▸ **What is expected**
Go to the line below that contains "Click the Validation rupee check icon". From there to the end of the records, reproduce each line exactly, except the pictures.

Dataset entries:

"""

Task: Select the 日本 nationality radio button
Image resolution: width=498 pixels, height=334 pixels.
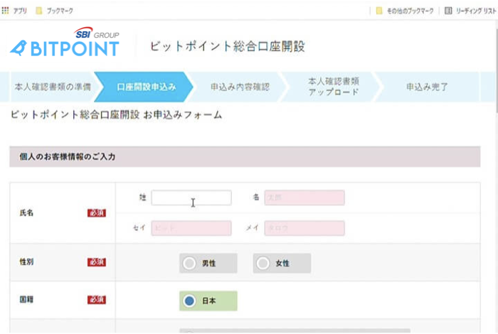Action: 190,301
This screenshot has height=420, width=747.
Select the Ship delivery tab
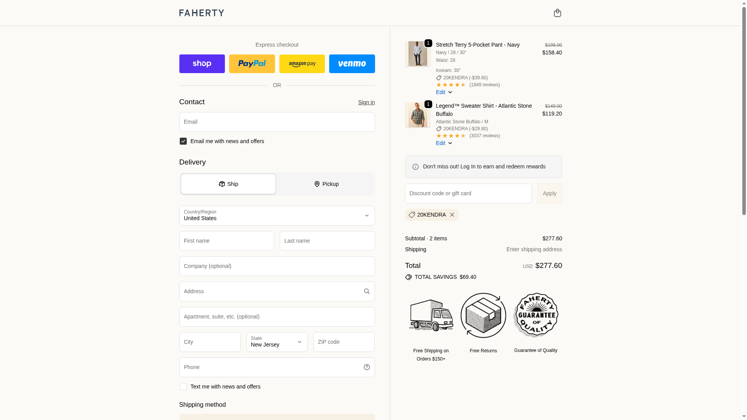coord(228,184)
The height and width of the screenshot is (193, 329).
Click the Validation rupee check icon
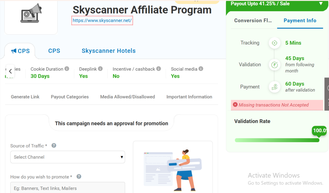[x=274, y=65]
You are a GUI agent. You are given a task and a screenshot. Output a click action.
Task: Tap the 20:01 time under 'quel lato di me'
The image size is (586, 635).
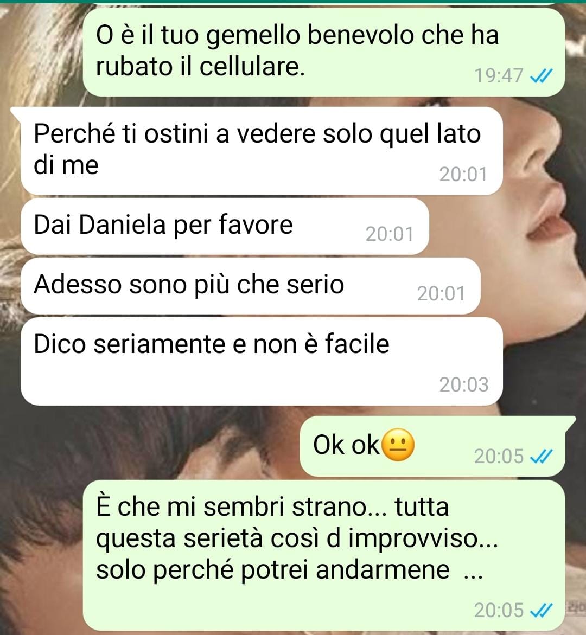click(x=463, y=175)
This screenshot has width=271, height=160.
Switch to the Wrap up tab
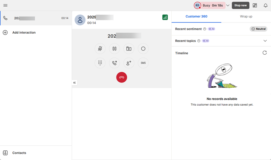(x=246, y=17)
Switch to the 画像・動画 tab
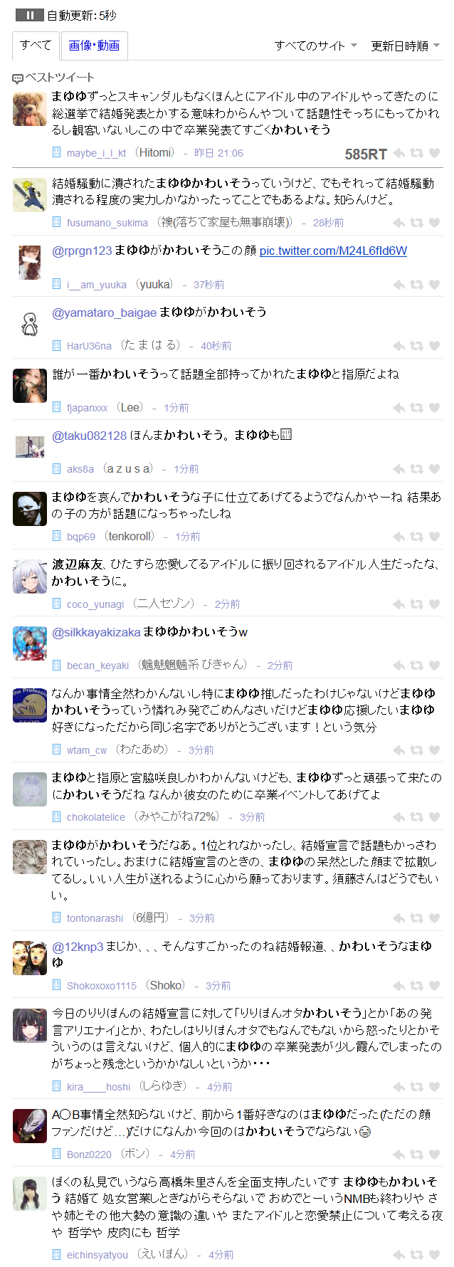The width and height of the screenshot is (454, 1267). point(94,46)
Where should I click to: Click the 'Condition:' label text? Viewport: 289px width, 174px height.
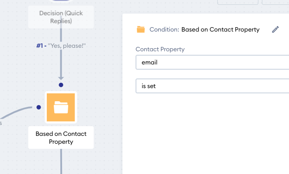164,29
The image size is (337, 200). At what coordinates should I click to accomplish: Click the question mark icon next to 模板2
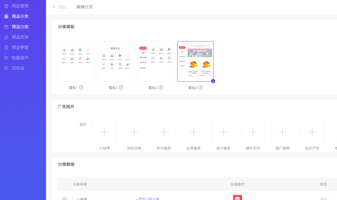click(x=121, y=88)
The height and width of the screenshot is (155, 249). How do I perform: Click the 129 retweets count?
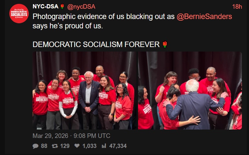[x=65, y=146]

"""

▸ **Task solution**
Click the Validation rupee check icon
[x=274, y=65]
You are a GUI agent. You are given a task and a screenshot. Output a click action.
Task: Tap the 20:01 time under 'quel lato di me'
The image size is (586, 635).
click(x=463, y=175)
This screenshot has width=271, height=160.
Switch to the Wrap up tab
(x=246, y=17)
Switch to the 画像・動画 tab
The width and height of the screenshot is (454, 1267). point(94,46)
Where should I click to: Click the 'Condition:' label text? Viewport: 289px width, 174px height.
164,29
The image size is (337, 200). At what coordinates should I click to accomplish: Click the question mark icon next to 模板2
click(x=121, y=88)
The height and width of the screenshot is (155, 249). How do I perform: Click the 129 retweets count?
[x=65, y=146]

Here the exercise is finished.